The Department of Marketing, Entrepreneurship and Innovation invites you to attend a doctoral dissertation defense by Sameed B. Khan on "Language Assertiveness and Its Relationship with Financial Constraints in Consumption Contexts."

Date: June 19, 2025
Time: 10:30 a.m. to noon
Location: Via Zoom - Meeting ID: 925 4549 7811 Passcode: 306241
Dissertation Title: Two Essays on Language Assertiveness and Its Relationship With Financial Constraints in Consumption Contexts

Committee Members

  • Ann Kronrod (Chair), Ph.D., MEI Department, Manning School of Business at the University of Massachusetts Lowell
  • M. Berk Talay, Ph.D., MEI Department, Manning School of Business at the University of Massachusetts Lowell
  • Andrea W. Luangrath, Ph.D., Marketing Department, Tippie College of Business at the University of Iowa

Abstract:
Language assertiveness intensifies whatever is being said (Grinstein and Kronrod 2016) and indicates the refusability of a request/command (Brown and Levinson 1987). The construct can help explain consumers’ compliance with requests (Fitzsimons and Lehmann 2004), brand perceptions (Zemack-Rugar, Moore, and Fitzsimons 2017), and purchase intentions (Kronrod, Grinstein, and Wathieu 2012). Research has also shown that directives – one aspect of assertive language – can signal greater reviewer expertise, thereby increasing the reviewer’s influence (Packard and Berger, 2017).

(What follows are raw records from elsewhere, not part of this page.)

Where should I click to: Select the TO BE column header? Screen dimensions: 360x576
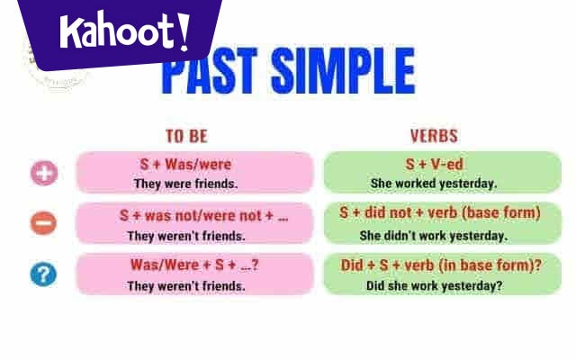[x=186, y=136]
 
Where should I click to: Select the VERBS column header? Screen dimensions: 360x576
[x=434, y=136]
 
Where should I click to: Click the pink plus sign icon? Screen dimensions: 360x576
[x=43, y=174]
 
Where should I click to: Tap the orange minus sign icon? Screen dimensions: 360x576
[x=43, y=223]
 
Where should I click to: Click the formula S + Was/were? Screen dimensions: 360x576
[x=186, y=165]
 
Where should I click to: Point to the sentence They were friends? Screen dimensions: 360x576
[x=186, y=184]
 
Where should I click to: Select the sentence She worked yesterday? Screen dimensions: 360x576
[x=434, y=184]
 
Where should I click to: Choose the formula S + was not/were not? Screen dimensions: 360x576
[x=203, y=216]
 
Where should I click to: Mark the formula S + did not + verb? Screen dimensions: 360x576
[x=440, y=213]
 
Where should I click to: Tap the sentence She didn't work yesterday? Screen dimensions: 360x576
[x=434, y=236]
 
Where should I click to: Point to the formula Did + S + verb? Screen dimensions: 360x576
[x=441, y=266]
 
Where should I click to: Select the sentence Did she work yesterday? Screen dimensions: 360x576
[x=434, y=286]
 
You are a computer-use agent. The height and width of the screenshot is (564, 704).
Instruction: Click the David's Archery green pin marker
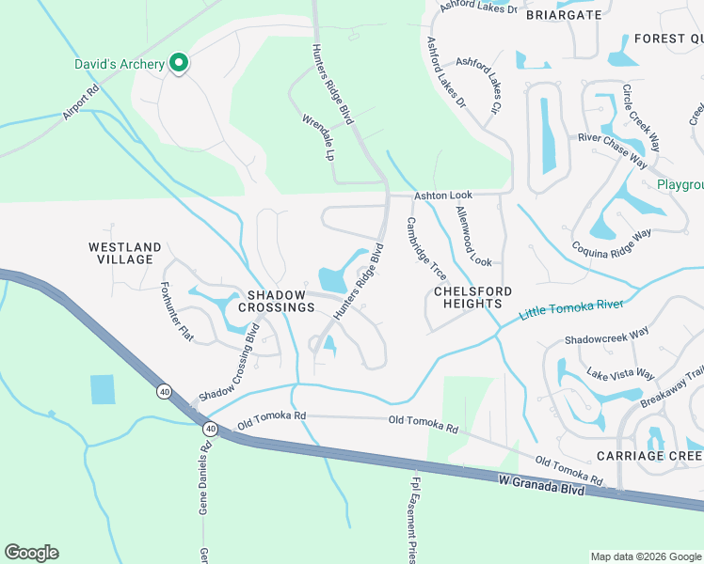click(x=177, y=64)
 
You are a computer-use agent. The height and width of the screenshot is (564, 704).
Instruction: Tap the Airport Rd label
click(x=81, y=104)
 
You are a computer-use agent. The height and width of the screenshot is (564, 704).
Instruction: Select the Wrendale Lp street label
click(x=319, y=137)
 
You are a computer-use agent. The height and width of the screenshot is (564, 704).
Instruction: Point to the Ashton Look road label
click(x=442, y=195)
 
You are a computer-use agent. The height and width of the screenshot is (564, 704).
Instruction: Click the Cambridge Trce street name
click(x=425, y=249)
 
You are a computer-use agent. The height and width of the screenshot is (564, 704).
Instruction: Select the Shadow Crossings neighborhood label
click(x=276, y=301)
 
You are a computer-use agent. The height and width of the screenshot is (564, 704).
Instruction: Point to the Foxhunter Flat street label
click(x=177, y=311)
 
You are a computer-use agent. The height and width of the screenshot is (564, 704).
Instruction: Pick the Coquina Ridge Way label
click(x=612, y=243)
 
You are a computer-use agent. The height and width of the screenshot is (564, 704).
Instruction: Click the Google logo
click(x=31, y=553)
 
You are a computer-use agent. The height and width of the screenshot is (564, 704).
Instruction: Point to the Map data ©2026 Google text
click(x=645, y=556)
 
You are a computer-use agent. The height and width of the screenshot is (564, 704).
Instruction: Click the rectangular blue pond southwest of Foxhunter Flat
click(x=102, y=390)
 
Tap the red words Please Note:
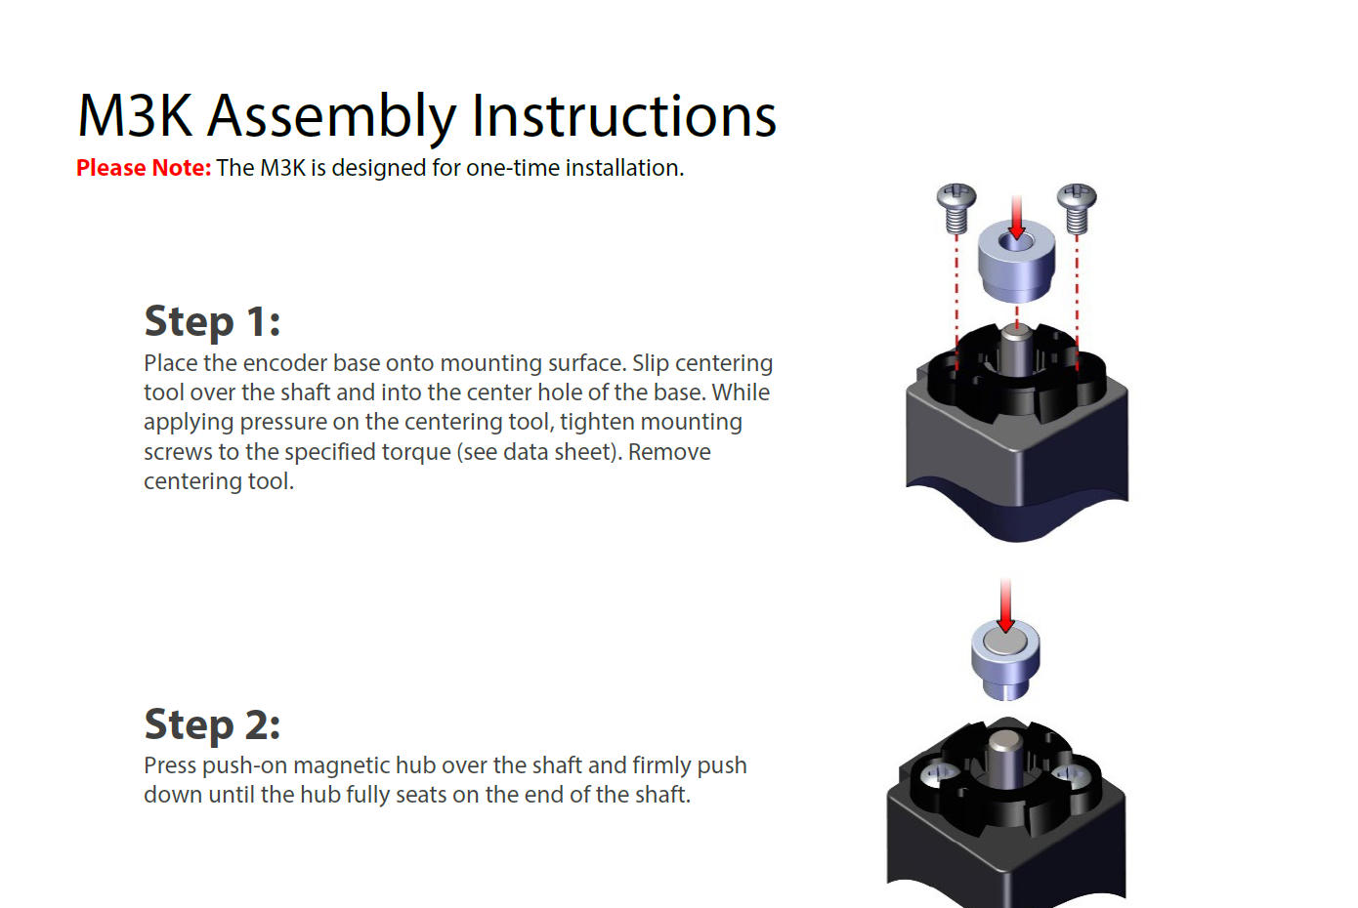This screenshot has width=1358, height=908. tap(144, 168)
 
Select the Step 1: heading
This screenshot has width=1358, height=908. tap(212, 321)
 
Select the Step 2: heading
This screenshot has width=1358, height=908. tap(212, 724)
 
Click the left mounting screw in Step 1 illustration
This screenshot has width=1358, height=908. tap(956, 207)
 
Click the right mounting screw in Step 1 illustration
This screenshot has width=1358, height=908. tap(1077, 207)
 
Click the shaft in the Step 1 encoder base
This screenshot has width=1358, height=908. tap(1015, 351)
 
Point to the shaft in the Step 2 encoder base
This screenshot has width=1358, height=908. tap(1004, 757)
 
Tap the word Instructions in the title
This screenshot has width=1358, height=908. tap(623, 117)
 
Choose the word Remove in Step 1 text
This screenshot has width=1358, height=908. tap(669, 452)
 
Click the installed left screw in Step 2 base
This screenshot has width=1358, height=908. tap(939, 775)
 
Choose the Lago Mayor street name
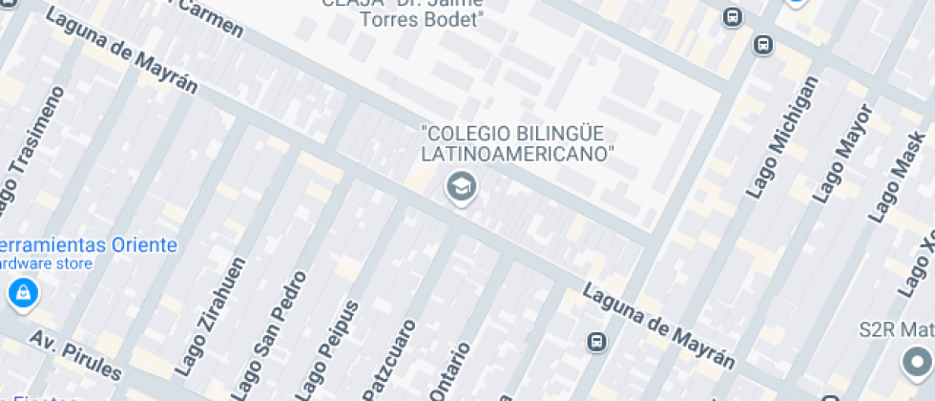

Given the effects of assertive language on consumers’ psychological states and behaviors, and considering that other consumers greatly influence them through word of mouth, it is crucial to understand what might make word-of-mouth transmitters use more or less assertive language and how that might impact readers. The answers to these questions can help us better understand language generation and consumption, as well as their downstream impacts. This investigation can also expand the language assertiveness literature beyond the current focus on companies’ marketing communications.

The first essay focuses on the development, validation, and application of a text-analysis tool named Text-Assertiveness Detector (TAD) that researchers can use to measure language assertiveness in a standardized and scalable manner. The tool incorporates an exhaustive list of linguistic dimensions defining assertiveness, thereby providing a more holistic definition and operationalization of language assertiveness. The essay also applies the tool in various contexts, such as company communication, consumer complaints, and consumer-AI interactions. The second essay focuses on contexts often brought about by financial constraints: perceived lack of control and a desire to regain that control. Using multiple methods, the essay examines how high or low language assertiveness can result from perceptions of losing control over one’s life and a desire to regain it, caused by perceived financial constraints.

All interested students, faculty members, and members of the public are invited to attend.